'''

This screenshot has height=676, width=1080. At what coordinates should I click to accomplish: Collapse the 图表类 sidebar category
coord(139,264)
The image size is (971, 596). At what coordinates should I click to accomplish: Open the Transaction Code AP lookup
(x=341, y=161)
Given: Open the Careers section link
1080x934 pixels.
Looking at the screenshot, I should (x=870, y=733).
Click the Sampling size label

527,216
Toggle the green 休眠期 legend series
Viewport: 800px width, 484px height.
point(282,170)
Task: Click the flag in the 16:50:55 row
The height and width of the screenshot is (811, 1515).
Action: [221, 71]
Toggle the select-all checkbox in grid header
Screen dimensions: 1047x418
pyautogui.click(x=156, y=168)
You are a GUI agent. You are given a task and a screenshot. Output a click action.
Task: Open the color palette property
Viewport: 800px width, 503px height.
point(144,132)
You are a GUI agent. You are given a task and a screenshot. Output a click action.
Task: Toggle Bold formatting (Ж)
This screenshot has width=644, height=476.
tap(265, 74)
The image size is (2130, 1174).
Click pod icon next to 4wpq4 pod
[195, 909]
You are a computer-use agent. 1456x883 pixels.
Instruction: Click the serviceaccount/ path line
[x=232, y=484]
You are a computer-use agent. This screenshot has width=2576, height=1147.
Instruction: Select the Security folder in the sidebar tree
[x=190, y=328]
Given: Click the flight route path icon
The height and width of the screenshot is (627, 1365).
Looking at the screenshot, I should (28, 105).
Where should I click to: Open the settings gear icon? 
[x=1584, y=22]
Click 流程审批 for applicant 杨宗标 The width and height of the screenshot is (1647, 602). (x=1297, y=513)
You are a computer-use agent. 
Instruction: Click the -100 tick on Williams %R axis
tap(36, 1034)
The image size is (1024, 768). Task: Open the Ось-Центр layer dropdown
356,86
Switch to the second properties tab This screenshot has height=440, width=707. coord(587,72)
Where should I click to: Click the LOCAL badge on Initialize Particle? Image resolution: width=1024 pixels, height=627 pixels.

'''

• EXERCISE GOAL: Pull out each line of the material above in which the word "what" appears.

• RESULT OF THIS TASK:
This screenshot has height=676, width=1080. At what coordinates should I click to accomplish: Collapse the 图表类 sidebar category
The image size is (971, 596). At what coordinates should I click to accomplish: Open the Transaction Code AP lookup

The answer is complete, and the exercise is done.